Adds Xing: "I'll be happy if I retire and this is finished."
And on the road to that goal, it may turn out that Halayko's research - culturing tissues to test new drugs - may intersect with Keijzer's work as it nears the human clinical trial stage. Yet already, the Biology of Breathing Group has been a success - even if those two projects never lead directly to usable human applications. It's more than likely that they would indirectly lead to other successes - maybe at the centre itself or some other research lab located half a world away.
None of it, however, would have been possible if it wasn't for that one unifying idea: to bring a wide breadth of expertise under one roof at the Manitoba Institute of Child Health and the University of Manitoba's Faculty of Medicine.
It's all about mixing together the ingredients to come up with new ideas, Keijzer says. "With the Biology of Breathing Group, I was adding lung development to the mix. Dr. Xing is adding nanotechnology," Keijzer says. "Now we're together and my bench is next to his bench in the lab and we talk and come up with these new ideas."

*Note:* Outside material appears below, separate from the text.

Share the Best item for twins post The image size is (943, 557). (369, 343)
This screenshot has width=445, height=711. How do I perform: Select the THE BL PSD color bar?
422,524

And he says he is thankful that Halayko took the initiative to foster recruitment of some of the world's leading medical experts on lung research and then see what comes out of it.
So far, the results have been promising. And it may be that one day, when histories are told of how a cure for a disease was discovered, the Biology of Breathing Group is acknowledged for its pivotal role. It started here, so the story might go. And it couldn't have begun any place else. "I could never do the nanoparticles on my own because I don't have that experience or knowledge, and Dr. Xing could never do the prenatal treatments," Keijzer says. "Together, we can now do something that maybe nobody else can do in the world."
Joel Schlesinger is a Winnipeg writer.